Exercise materials:

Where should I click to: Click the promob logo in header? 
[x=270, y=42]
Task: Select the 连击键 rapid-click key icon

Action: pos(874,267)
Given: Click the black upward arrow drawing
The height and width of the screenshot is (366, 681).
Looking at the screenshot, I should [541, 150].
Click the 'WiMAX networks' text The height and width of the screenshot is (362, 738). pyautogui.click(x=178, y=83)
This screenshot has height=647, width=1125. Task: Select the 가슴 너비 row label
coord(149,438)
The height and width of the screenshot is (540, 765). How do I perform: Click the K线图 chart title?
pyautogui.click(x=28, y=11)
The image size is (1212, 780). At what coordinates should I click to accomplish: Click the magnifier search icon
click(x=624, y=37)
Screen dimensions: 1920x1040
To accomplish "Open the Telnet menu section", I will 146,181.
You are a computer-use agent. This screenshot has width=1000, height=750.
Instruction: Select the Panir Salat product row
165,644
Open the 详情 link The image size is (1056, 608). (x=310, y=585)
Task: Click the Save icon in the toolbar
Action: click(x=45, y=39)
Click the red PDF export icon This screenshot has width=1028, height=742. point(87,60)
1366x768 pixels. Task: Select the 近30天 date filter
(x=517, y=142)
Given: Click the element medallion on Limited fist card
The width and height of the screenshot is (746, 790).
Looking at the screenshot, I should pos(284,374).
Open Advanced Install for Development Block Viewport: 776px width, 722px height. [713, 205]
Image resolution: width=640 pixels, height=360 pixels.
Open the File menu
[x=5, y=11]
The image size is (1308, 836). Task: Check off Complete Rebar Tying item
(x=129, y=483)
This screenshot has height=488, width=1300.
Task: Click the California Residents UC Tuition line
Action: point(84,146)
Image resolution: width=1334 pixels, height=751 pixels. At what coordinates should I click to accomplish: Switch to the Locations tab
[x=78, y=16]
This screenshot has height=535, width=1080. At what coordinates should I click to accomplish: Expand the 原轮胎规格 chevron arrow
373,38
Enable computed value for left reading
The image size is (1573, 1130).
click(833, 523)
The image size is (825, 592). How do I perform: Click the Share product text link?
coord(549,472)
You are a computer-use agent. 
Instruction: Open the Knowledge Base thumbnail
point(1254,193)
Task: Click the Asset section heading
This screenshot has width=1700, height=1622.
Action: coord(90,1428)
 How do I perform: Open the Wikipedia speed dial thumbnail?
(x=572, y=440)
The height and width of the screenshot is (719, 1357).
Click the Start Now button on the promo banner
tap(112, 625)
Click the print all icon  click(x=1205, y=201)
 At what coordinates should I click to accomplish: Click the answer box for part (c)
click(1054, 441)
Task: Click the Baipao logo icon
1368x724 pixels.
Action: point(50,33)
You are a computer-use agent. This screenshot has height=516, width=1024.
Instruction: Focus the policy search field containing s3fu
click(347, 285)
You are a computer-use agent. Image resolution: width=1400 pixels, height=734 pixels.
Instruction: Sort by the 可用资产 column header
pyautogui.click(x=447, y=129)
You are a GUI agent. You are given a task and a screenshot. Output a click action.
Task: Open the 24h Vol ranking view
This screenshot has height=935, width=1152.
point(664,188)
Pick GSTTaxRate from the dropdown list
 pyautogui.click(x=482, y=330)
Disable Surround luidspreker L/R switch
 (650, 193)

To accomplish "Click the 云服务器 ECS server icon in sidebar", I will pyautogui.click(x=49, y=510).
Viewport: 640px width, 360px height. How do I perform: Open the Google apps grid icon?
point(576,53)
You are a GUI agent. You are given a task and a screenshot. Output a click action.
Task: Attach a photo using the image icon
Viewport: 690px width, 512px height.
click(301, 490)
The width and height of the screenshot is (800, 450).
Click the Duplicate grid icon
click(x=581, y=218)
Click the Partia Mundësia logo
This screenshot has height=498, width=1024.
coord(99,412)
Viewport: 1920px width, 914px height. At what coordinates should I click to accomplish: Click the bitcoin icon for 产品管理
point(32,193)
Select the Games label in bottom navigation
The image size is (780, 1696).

Work order: How many of the lines in the records include the word "computer"? Only the number should be given.

Exercise solution: 4